D’wine Intervention

It has been an emotional week. Near tears, small triumphs, sprinkled with teeth-gnashing and wringing hands, belly laughs, sore muscles, and surprises from every corner.

Pressing our Cabernet, the artisanal way

 

 

 

 

 

 

 

 

 

 

 

Our Cabernet is in the clear. Very slowly the yeast resuscitated itself, and continued to work, as our precious wine inched itself to a complete fermentation. We pressed and were exultant with the results. Two other students pressed Cabernet before us on the same day and we were able to sample their creations as well. We all had the same varietal grape (from different vineyard plots), vinified in the same location using similar methods and yet each of us produced what are already notably distinctive wines from one another. This is one of the benefits of making wine at the escuelita: the experience of sharing notes and learning from other students as well as from experienced winemakers. In short, Iker and I were rewarded with a wine that is already displaying more complexity than we anticipated, with robust body and aromas. I’ve heard from numerous sources – so often that it seems to be an axiom—that the most “difficult” wines invariably turn out to be the best vintages. At any rate, we’re happy with the progress we’ve made thus far.

Sommelier Alex from L.A. Cetto samples our just-pressed Cabernet

The Mourvédre on the other hand has been trouble free! I’ve used minimal intervention with this wine, which went to press a few days ago and I am personally delighted with the floral and spicy notes that are appearing. Honestly, it’s hard to choose, but if pressed I’d have to say this wine is my favorite so far.

Winemaker hand

 

 

 

 

 

 

 

 

The Barbera for my Vin Nouveau has been a source of stress all week.

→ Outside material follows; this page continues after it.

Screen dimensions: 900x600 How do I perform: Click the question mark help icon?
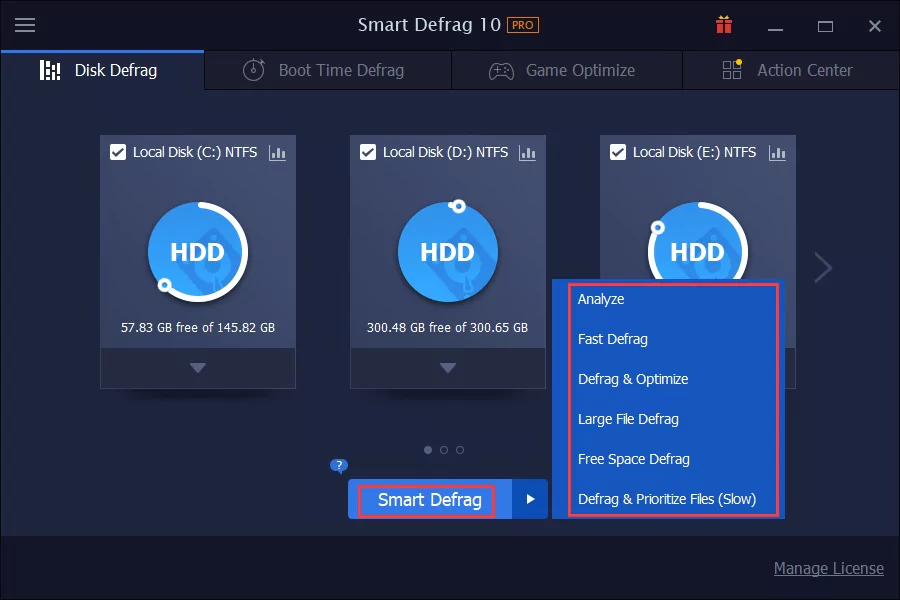(338, 466)
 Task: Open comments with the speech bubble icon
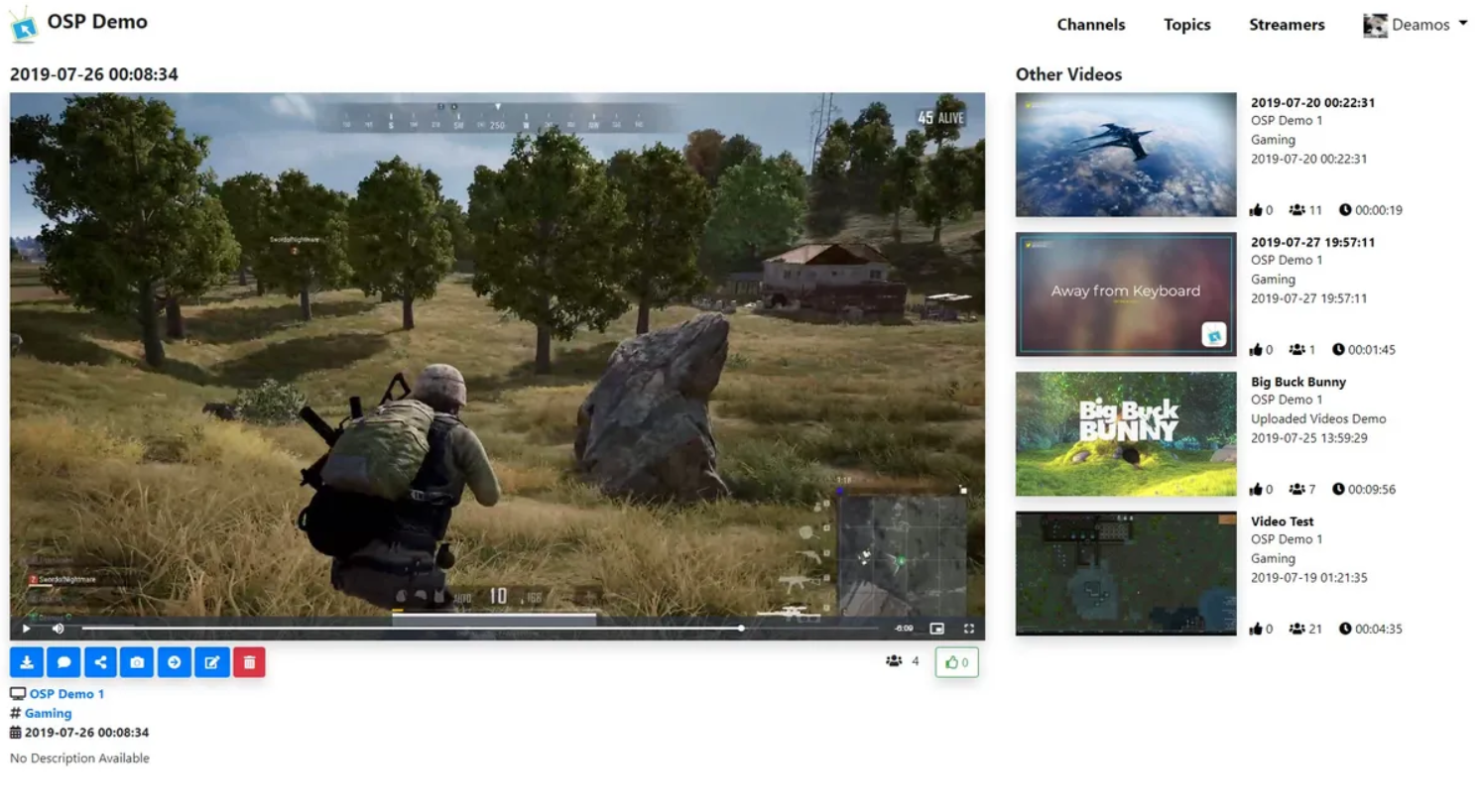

I kept expecting the barrels to expand from the carbonic maceration taking place and fretted that things weren’t going right. My enologist mentor continued to be reassuring and confident but I’ve been tense and uncertain. I opened the barrels a few times to taste the berries and make certain there were no bad odors indicating putrefaction. My mentor and I agreed that the drop in ambient temperatures was the culprit. I SOS’d a friend who mentioned he had a space heater. The kind you have to light with a match and actually puts out a flame. He warned me of the dangers but I was resolute that this was the rescue my Vin Nouveau needed. I carefully placed the heater at a safe distance and used the lowest setting. With the added heat the berries began to soften and to taste more “winey”. This was reassuring. I topped them off with more Co2 and tried to be serene. Finally, by way of instinct and sheer impatience rather than any sort of scientific gauge I decided to crush. I was warned by my mentor that there would be funky flavors and not to fret. As the soggy, spent clusters went through the de-stemmer/crusher I sampled many. Weird flavors abounded and I couldn’t help but think: this is going to be wine? But, oddly the resulting juice did not taste bad to me at all! I can’t explain it. I’ve read everything I could get my hands on about carbonic maceration but it is still in part a mystery to me. The must will now continue primary fermentation in open vats. When it reaches dryness I’ll press, and let the wine settle. With luck I’ll be bottling the end of November!

Friends, houseguests and neighbors pitch in to get the heavy barrels of wine into my house

 

 

 

 

 

 

 

It was time to bring the Grenache home and rack it to oak barrels. What sounds like a simple premise turned out to be a several day goat rodeo coupled with the Mexican 2-step. I won’t bore you with the logistics but FINALLY two of my barrels are full of wine and my mind is at ease with this hurdle as well.

Two of my barrels are now full of Grenache and I’m elated!

 

 

 

 

 

 

 

 

When I had a half day without running around I decided it was time to catch up on my accounting. Yikes! I knew I was over-budget due to all sorts of expenditures that weren’t part of my original projections. The result, however, put me into a cold panic. Up and down, up and down. This winemaking business is a helluva rollercoaster! I received sound business advice from a few corners and mountains of encouragement. One friend wrote: “If it wasn’t hard, everyone would do it. It’s the hard that makes it great.”  (Tom Hanks) But for a few days I was not sure how I was going to make this work.

Without going into details my immediate funding crisis has been resolved and I am in a happy daze. I am doing what I love. I am overcoming obstacles. I am meeting the challenges head-on and my wines are taking shape. Somebody pinch me!

I’ve been so happy to have my daughter here during all the grape mania

My daughter and her friend have been visiting and have been a godsend. They cook! They help with the dogs! They have terrific music! They are adorable and funny and provide buckets of comic relief. My face hurts from laughing.

… and he sings a wicked cover of “Lady in Red” as Bjork! Can I keep him?

Yay life.

PS: Thanks to my brilliant friend Sara Ogilvie for inventing the title of this blog. You’re an inspiration to me, sister!